O quinto.

Deve ter tido algum namorico entre o quarto e o quinto, mas nem forçando a memória consigo lembrar.

Ele chegou num dia que não era pra ninguém chegar. Acordei atrasada, não tomei banho, coloquei a mesma roupa que já estava em cima da cama, fui trabalhar, os banheiros químicos já haviam chegado e eu não.

Cheguei. Ele sentado na calçada.

Ele me pedia cigarros, eu estava trabalhando. Ele me deu uma cadeira, não a que estava molhada, a outra.

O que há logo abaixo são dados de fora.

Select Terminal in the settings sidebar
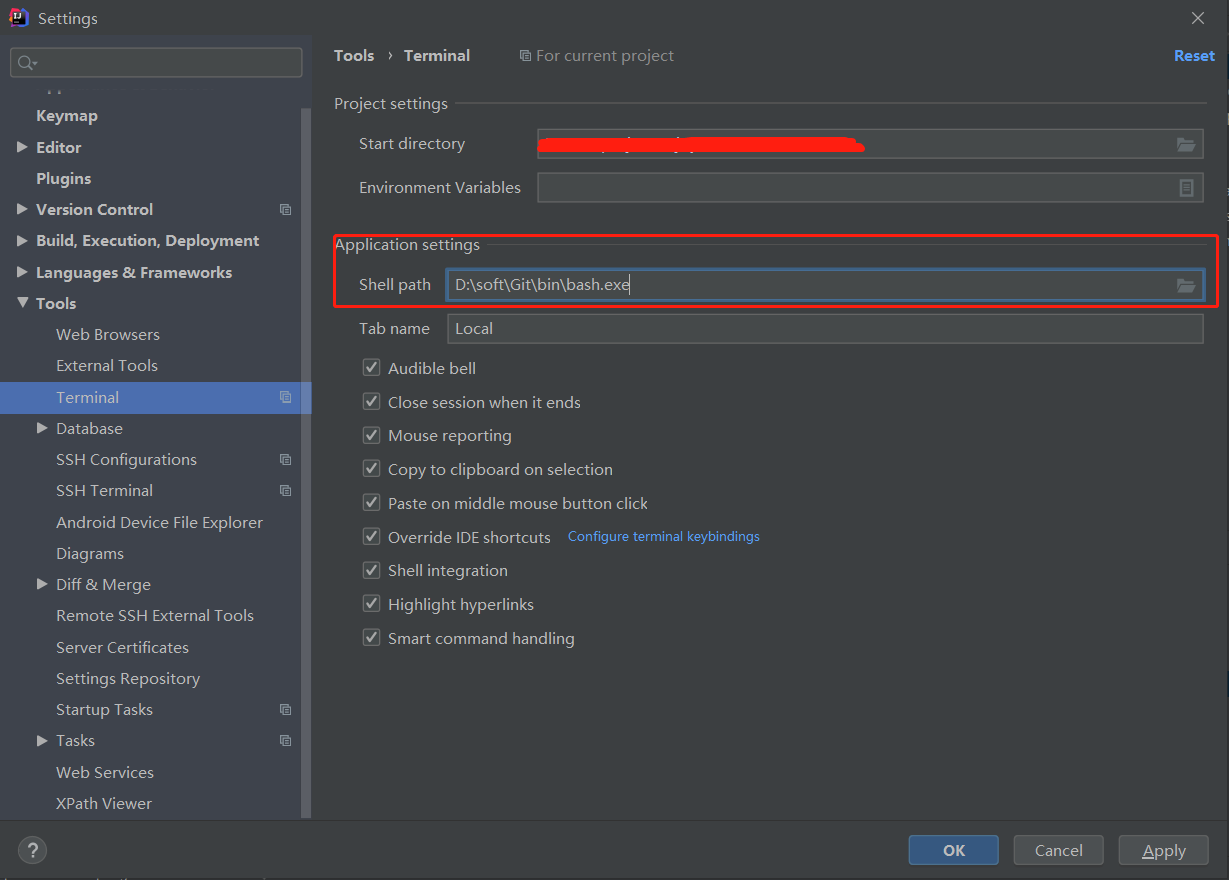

Ele morava pro mesmo lado que eu, o norte da zona norte. Ele me deu uma carona, paramos para tomar uma cerveja, conversamos por horas, já não lembro se ele continuava fumando o meu cigarro – mas era o mesmo que ele fumava, então ele estava feliz.

Eu disse a ele que gostava de namorar, ele me disse que tinha varias namoradas.

Como todos os inícios, eu me tornei interessante pra ele, decidida, tinha um emprego “legal”, fazia eventos culturais, viajava com uma banda, tava sempre trabalhando, eu parecia importante.

O quinto foi o mais importante mas por esse motivo não posso falar mais sobre a relação quando ela começou e onde ela terminou. A ideia aqui não é expor ninguém. Só me lembrar.

Eu tenho muito problema em me lembrar.